Please retype, word for word, the line containing "You are a computer-use" and every line after it through the end of the records, leaving out all pictures.

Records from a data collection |
^^^^^^^^^^^^^^^^

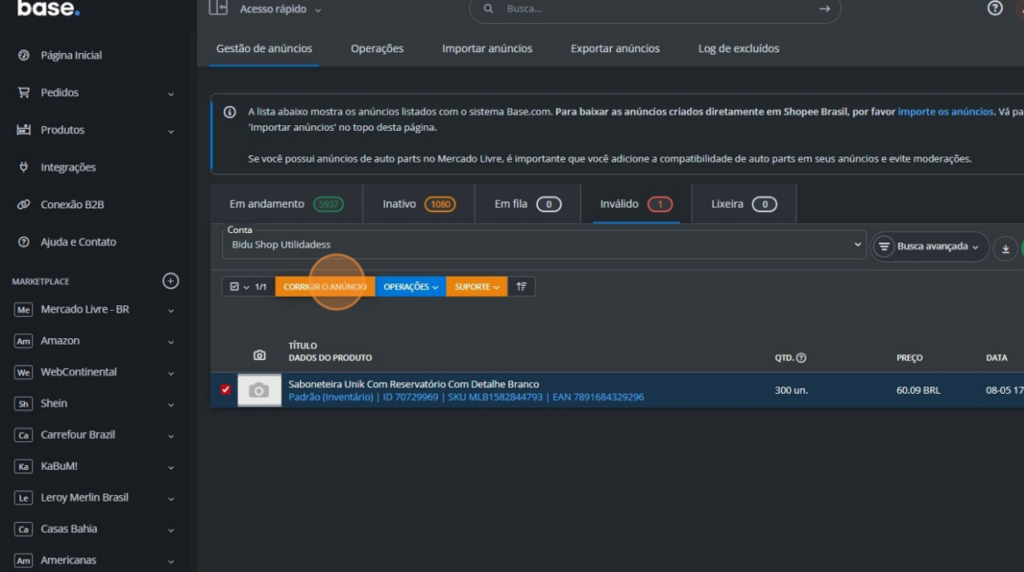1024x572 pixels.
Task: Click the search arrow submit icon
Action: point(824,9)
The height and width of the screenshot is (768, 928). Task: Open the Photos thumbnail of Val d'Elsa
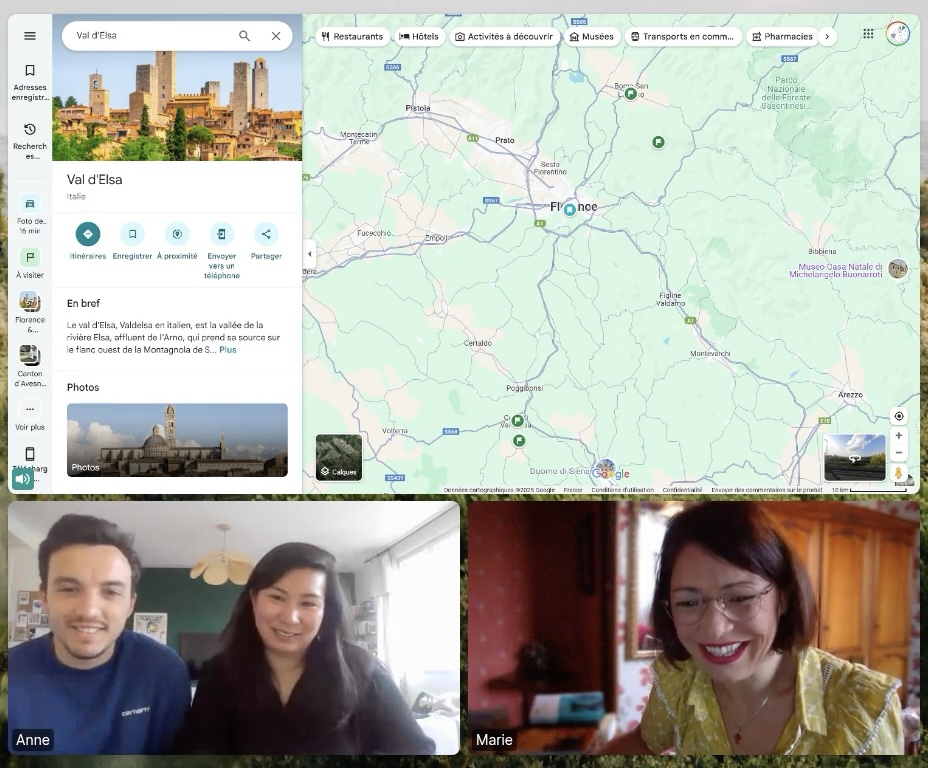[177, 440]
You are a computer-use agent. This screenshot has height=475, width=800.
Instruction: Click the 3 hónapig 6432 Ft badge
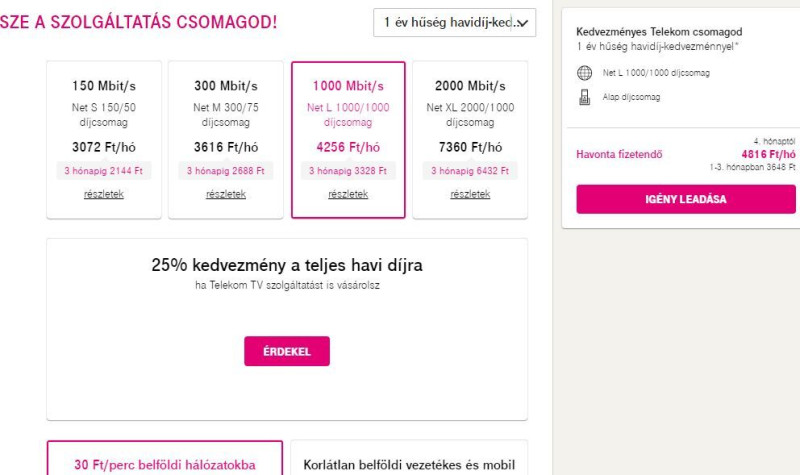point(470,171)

^^^^^^^^^^^^^^^^

Task answer |
You are a computer-use agent. This screenshot has height=475, width=800.
Instruction: Click the 3 hónapig 6432 Ft badge
point(470,171)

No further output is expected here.